Im gegenständlichen beitragsrechtlichen Beschwerdesache bedarf es für den Zeitraum vom 23.09.2013 bis 13.11.2013 der Klärung von zwei Vorfragen: Einerseits der Frage der Dienstnehmereigenschaft der Herren XXXX, XXXX, XXXX, XXXX und XXXX und andererseits der Frage nach arbeitsrechtlichen Entgeltansprüche der Herren XXXX, XXXX, XXXX, XXXX und XXXX gegenüber der Beschwerdeführerin, weil dieses Entgelt die Bemessungs-/Beitragsgrundlage für die zu entrichtenden (vorliegend: bereits entrichteten) Sozialversicherungsbeiträge bildet. Hinsichtlich der arbeitsrechtlichen Entgeltansprüche für diesen Zeitraum obliegt die Entscheidung dem Arbeits- und Sozialgericht Wien in den bereits zu Zln. XXXX, XXXX XXXX, XXXX und XXXX anhängigen Verfahren.
Der arbeitsrechtliche Anspruchslohn im Sinne des § 44 Abs. 1 iVm § 49 Abs. 1 ASVG wird in einem rechtskräftigen arbeitsgerichtlichen Urteil - nach Maßgabe des ihm zu Grunde liegenden Klagebegehrens - für den jeweils von diesem Urteil betroffenen Zeitraum und hinsichtlich der im Verfahren strittigen Elemente des Arbeitslohnes zwischen Arbeitgeber und Arbeitnehmer auch für die Beitragsverpflichtung verbindlich festgelegt. Abs. 6 erster Satz des § 49 ASVG wiederholt daher lediglich eine schon aus der materiellen Rechtskraft eines Leistungsurteils und der im Leistungsurteil enthaltenen Feststellungswirkung zwingend abzuleitende Rechtsfolge, dass eine solche gerichtliche Festlegung die Versicherungsträger und die Verwaltungsbehörden grundsätzlich bindet (vgl.

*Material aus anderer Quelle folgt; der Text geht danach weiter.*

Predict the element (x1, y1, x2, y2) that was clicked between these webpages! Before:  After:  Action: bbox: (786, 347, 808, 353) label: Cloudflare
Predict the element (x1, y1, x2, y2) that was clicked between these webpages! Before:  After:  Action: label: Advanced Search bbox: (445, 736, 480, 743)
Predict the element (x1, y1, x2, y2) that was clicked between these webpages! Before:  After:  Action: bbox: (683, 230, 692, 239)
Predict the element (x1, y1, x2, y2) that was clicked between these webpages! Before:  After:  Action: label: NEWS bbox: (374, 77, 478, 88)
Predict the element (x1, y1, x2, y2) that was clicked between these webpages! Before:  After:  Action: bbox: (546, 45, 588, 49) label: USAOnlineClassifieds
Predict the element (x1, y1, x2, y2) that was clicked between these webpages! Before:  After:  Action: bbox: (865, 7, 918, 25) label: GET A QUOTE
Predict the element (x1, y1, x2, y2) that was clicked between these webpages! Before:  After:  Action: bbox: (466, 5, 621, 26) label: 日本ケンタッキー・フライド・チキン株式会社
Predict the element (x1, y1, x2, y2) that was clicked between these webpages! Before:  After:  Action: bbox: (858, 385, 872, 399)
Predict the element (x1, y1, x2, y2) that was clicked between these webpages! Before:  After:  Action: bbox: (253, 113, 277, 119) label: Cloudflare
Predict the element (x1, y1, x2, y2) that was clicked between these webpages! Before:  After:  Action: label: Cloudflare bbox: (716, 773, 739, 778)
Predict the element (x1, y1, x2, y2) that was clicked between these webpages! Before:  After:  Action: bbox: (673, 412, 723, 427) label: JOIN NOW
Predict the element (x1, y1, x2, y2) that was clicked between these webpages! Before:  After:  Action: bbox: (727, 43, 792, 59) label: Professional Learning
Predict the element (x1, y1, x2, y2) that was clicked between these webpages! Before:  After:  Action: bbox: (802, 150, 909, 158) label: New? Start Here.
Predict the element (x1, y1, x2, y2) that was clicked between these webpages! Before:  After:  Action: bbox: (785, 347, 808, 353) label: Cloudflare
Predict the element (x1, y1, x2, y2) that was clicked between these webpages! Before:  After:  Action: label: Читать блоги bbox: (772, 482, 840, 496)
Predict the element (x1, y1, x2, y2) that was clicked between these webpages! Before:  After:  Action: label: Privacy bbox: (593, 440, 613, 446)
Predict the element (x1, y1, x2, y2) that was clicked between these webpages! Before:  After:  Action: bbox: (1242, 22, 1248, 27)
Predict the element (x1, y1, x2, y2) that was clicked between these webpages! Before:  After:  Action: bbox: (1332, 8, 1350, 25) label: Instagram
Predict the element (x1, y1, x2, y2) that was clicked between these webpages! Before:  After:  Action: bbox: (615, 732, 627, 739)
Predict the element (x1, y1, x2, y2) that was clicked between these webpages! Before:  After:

VwGH vom 04.08.2004, Zl. 2001/08/0160).
Im Hinblick darauf, dass gemäß § 49 Abs. 6 ASVG eine Bindung an das Ergebnis der im arbeitsgerichtlichen Verfahren zu beurteilenden Entgeltansprüche der Herren XXXX, XXXX, XXXX, XXXXk und XXXX besteht, liegt für gegenständliches sozialversicherungsbeitragsrechtliche Beschwerdeverfahren eine entscheidungsrelevante Vorfrage iSd § 38 ASVG, weshalb das vorliegende Verfahren bis zur rechtskräftigen Beendigung der beim Arbeits- und Sozialgericht Wien anhängigen Verfahren auszusetzen ist.
Es war daher spruchgemäß zu entscheiden.